The need for clarity is now more urgent. Greece has to refinance some €20 billion ($27 billion) of debts that mature in April and May. The yields on ten-year Greek government bonds rose to 6.3% this week, a spread of some three percentage points over German Bunds. The euro fell to its lowest level against the dollar for ten months after Portugal, another troubled euro-zone country, suffered a downgrade.
A standby fund for Greece of €25 billion is rumoured, and euro-zone ministers now seem less frosty at the thought of help from the IMF. That may be enough to calm markets and enable Greece to roll over its debts. But it will be only a temporary fix. It will take years to repair Greece’s public finances, which means a much larger rescue fund will be needed if it is to avoid default.

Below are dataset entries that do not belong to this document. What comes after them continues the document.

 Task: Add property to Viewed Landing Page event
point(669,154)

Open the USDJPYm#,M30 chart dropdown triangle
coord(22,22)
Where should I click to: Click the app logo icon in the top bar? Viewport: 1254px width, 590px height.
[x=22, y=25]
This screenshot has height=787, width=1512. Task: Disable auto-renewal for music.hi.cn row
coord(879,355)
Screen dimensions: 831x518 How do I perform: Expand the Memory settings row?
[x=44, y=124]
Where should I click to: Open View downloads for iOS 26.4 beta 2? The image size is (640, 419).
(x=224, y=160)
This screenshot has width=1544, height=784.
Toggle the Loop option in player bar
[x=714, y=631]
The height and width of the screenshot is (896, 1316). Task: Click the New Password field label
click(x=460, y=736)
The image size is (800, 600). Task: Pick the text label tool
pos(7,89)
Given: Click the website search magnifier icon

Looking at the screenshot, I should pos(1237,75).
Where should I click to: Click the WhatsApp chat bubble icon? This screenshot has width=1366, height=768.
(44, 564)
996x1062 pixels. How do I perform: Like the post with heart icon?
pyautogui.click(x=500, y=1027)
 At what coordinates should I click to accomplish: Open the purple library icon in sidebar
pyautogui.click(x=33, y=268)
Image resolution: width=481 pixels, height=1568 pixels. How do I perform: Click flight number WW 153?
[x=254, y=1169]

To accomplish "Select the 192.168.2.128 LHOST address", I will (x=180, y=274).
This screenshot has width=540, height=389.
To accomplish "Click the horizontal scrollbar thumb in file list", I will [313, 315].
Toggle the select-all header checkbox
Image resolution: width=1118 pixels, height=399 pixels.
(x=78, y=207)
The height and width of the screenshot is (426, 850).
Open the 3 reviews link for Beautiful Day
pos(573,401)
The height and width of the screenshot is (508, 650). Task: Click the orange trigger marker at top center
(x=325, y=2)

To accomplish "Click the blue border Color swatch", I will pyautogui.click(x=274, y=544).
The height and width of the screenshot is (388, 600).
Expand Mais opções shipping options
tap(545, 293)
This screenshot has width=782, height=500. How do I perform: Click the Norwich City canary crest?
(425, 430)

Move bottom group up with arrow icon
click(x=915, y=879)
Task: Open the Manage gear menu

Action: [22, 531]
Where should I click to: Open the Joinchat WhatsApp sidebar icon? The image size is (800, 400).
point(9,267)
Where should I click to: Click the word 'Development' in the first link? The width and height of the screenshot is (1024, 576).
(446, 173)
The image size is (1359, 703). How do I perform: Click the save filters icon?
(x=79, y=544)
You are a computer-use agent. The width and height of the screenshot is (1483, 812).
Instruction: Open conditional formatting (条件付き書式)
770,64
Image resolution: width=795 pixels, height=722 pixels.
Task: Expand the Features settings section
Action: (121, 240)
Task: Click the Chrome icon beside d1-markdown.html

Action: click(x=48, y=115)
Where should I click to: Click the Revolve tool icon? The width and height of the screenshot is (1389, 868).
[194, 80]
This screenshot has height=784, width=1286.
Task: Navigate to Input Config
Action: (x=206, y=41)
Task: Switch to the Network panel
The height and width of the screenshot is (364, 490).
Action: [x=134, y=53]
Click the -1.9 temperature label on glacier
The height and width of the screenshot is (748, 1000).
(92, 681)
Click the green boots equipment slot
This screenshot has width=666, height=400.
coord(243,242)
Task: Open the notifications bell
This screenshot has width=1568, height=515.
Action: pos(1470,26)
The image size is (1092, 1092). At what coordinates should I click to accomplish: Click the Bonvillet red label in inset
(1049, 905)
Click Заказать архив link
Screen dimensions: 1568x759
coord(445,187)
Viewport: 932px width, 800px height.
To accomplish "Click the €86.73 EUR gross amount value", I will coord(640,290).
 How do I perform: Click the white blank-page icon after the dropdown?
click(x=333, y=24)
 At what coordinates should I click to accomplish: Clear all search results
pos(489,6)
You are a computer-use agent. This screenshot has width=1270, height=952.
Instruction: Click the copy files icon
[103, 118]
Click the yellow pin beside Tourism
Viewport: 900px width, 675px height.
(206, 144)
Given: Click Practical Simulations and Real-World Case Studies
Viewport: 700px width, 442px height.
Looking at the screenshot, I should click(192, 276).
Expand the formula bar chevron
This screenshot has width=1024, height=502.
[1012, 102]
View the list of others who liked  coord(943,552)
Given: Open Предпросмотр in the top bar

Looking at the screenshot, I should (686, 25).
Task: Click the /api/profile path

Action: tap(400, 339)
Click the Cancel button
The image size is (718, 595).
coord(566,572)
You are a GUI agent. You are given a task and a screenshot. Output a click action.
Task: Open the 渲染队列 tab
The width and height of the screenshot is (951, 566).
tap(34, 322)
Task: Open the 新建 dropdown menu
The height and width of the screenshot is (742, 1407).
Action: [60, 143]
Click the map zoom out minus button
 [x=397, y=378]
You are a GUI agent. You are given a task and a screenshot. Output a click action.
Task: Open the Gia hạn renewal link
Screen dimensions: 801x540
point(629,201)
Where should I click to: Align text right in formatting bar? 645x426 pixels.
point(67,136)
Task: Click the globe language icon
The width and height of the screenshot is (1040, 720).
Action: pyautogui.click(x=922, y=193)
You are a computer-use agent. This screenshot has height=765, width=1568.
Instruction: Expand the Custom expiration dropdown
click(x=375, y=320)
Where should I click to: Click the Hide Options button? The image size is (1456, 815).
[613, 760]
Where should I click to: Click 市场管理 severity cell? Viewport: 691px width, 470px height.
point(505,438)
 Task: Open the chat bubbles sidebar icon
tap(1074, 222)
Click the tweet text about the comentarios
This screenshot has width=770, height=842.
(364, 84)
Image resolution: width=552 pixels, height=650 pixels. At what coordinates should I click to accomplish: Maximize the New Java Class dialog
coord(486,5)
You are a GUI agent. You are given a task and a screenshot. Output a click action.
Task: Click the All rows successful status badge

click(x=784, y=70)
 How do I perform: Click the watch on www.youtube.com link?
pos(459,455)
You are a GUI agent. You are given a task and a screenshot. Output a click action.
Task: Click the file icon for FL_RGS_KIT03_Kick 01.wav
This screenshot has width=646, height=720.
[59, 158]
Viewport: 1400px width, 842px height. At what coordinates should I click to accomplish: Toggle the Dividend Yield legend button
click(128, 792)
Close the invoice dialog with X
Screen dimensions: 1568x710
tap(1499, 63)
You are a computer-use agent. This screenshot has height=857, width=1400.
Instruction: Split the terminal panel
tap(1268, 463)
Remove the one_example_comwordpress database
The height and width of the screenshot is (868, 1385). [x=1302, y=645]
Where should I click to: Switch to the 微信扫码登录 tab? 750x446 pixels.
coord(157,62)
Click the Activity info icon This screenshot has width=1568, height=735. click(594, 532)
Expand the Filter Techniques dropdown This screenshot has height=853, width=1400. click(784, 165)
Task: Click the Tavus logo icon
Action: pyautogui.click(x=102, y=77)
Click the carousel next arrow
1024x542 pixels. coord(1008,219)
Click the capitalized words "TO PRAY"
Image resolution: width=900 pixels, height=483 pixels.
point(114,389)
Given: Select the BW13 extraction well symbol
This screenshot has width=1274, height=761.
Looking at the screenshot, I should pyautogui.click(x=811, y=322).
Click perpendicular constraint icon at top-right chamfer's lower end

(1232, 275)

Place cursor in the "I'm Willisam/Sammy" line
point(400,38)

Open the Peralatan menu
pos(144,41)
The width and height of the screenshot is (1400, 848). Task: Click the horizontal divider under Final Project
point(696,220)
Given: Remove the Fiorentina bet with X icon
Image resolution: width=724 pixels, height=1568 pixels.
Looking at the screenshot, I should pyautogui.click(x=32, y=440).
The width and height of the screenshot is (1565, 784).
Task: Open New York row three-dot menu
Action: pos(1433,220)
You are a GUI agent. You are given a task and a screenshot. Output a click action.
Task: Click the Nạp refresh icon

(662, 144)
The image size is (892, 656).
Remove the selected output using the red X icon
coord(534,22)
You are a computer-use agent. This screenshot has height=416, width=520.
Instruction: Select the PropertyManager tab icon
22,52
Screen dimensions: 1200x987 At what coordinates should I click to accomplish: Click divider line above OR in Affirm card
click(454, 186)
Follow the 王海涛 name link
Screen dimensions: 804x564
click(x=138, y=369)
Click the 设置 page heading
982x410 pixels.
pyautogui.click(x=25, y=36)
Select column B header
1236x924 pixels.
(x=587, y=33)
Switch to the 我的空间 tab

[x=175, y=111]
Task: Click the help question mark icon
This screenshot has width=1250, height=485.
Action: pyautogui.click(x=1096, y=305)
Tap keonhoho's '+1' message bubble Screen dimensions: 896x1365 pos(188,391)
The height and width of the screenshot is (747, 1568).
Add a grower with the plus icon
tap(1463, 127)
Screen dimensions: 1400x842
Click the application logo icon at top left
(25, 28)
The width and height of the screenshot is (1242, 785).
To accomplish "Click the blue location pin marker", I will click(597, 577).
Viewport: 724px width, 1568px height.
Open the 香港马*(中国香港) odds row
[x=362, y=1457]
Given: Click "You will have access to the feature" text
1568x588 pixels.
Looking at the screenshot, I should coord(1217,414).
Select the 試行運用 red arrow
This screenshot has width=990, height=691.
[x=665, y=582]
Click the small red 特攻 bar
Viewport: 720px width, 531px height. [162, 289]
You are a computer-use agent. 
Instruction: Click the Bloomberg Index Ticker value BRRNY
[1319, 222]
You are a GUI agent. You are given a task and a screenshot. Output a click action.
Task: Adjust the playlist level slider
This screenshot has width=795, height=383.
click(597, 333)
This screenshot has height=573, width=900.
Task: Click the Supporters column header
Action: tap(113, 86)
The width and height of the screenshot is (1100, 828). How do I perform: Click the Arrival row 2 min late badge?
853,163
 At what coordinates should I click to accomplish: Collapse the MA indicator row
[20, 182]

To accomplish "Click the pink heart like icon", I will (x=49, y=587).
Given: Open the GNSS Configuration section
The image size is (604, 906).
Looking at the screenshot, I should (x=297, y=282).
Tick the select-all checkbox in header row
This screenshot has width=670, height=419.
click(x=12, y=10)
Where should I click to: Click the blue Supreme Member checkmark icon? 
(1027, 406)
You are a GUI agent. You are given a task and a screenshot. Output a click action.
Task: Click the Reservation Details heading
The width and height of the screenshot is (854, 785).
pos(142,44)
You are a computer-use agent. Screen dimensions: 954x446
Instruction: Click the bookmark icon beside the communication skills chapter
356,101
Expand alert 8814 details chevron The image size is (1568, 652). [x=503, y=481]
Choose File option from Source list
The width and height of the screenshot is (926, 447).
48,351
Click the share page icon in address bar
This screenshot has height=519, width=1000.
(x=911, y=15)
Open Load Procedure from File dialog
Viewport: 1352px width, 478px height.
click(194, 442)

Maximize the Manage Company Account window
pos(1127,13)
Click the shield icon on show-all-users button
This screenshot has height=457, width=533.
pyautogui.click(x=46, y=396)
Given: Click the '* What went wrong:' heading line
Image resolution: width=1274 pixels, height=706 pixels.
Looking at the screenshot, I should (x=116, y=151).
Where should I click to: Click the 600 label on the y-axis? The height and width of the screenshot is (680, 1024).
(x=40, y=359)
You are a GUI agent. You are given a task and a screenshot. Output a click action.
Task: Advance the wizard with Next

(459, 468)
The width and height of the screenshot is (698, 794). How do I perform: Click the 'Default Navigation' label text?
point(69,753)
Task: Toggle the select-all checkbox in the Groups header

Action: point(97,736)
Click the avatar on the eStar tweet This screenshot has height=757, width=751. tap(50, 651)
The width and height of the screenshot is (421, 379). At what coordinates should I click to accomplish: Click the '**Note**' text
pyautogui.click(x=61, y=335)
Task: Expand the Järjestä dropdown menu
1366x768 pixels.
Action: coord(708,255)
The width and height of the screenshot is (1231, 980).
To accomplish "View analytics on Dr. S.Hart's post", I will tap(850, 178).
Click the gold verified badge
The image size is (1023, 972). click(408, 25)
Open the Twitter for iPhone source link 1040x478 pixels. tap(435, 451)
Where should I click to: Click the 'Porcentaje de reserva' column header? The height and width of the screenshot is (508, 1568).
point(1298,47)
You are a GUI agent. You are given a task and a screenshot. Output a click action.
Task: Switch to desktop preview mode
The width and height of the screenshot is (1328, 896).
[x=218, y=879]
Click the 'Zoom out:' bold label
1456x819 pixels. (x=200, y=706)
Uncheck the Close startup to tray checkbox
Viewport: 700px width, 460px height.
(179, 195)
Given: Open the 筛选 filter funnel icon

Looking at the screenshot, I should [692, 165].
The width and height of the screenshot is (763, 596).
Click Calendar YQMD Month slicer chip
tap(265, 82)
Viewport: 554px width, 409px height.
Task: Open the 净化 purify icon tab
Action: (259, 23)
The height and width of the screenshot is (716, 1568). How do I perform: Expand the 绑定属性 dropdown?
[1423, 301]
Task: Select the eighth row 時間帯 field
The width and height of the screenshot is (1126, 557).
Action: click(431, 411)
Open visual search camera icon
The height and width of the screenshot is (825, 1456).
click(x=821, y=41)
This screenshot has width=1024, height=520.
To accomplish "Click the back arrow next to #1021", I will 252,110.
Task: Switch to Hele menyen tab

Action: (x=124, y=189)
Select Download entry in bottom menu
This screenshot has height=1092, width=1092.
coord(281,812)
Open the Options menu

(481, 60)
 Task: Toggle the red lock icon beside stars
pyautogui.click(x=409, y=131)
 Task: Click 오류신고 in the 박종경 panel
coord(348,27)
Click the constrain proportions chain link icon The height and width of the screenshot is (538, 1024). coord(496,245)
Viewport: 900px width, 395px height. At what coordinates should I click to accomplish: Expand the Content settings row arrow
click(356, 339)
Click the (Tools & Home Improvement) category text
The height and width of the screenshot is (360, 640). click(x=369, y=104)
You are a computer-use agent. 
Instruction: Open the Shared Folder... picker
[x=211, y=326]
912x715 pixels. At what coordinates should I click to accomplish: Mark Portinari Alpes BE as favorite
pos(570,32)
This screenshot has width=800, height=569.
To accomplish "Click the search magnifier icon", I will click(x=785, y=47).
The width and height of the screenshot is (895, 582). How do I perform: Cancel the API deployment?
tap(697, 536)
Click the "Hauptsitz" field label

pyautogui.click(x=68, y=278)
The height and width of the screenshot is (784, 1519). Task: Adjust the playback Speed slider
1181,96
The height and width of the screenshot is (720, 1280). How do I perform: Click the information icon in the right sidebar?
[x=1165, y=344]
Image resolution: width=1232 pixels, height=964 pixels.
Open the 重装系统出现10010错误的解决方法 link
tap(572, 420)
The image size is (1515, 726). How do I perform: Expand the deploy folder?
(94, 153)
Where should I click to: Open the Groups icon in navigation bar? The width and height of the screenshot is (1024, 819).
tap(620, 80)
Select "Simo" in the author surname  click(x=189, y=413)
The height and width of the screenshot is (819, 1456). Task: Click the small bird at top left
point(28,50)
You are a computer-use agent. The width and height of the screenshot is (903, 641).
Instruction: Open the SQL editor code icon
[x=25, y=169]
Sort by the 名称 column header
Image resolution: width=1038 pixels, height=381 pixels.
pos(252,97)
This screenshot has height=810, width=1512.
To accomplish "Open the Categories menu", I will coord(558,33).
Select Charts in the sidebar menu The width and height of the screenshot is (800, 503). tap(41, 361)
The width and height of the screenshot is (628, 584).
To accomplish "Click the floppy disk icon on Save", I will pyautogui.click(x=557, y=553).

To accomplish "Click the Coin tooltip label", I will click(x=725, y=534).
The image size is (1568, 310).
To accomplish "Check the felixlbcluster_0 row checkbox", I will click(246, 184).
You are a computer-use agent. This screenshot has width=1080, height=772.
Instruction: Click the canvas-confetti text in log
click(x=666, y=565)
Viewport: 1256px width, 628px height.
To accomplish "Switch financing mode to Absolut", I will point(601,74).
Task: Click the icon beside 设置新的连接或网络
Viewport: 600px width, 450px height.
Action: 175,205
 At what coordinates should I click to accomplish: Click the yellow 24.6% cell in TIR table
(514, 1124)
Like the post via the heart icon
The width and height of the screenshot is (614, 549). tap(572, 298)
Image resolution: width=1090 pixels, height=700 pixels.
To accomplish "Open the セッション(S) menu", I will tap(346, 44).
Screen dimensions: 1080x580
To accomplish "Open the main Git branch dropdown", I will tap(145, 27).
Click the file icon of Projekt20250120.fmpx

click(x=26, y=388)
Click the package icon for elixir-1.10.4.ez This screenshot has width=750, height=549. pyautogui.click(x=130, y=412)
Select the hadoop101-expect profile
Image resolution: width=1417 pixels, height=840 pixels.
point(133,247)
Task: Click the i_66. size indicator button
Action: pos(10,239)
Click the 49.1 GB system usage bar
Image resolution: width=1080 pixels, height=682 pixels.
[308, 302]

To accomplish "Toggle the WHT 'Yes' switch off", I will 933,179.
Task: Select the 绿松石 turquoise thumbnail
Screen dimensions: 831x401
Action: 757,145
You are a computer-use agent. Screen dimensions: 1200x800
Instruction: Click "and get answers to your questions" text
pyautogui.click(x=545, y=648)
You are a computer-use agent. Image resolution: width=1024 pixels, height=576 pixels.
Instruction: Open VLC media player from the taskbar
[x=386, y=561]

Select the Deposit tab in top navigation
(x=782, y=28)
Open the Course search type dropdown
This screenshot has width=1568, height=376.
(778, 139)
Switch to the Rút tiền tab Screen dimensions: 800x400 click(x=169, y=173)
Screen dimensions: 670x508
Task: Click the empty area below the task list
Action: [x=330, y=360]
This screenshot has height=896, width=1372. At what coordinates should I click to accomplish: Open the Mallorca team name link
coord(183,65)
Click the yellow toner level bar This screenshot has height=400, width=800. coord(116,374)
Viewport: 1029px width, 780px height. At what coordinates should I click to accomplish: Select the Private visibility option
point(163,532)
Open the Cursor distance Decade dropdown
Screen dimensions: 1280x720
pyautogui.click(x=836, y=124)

The Greek government has somehow to keep its economy on an even keel while pushing through a huge fiscal tightening. Countries that seek IMF help generally have to endure brutal cuts in public spending, which deepen recessions. To counter that effect, the IMF typically counsels a weaker currency. Sadly, this is not an option for Greece. Stuck in the euro, its exchange rate with its main trading partners is fixed. Greece cannot devalue, so it needs more time to adjust than the three years it has agreed with its EU partners—and a bigger safety net while it does.
Just how big? Analysis by The Economist suggests a figure of €75 billion rather than €25 billion. Greece is likely to need five years to get its deficit down below 3% of GDP (see table). On our projections interest payments will rise from 5% of GDP to 8.4% in that time, to reflect the higher cost of issuing new debts and of refinancing old ones. Other budgetary cuts will be needed to offset this. By our reckoning the Greek government will have to increase the “primary” budget balance (ie, excluding interest payments) by 13.5 percentage points of GDP to cap its debt burden. That is bound to have an effect on growth. Our projections assume that nominal GDP will be 5% lower by 2014.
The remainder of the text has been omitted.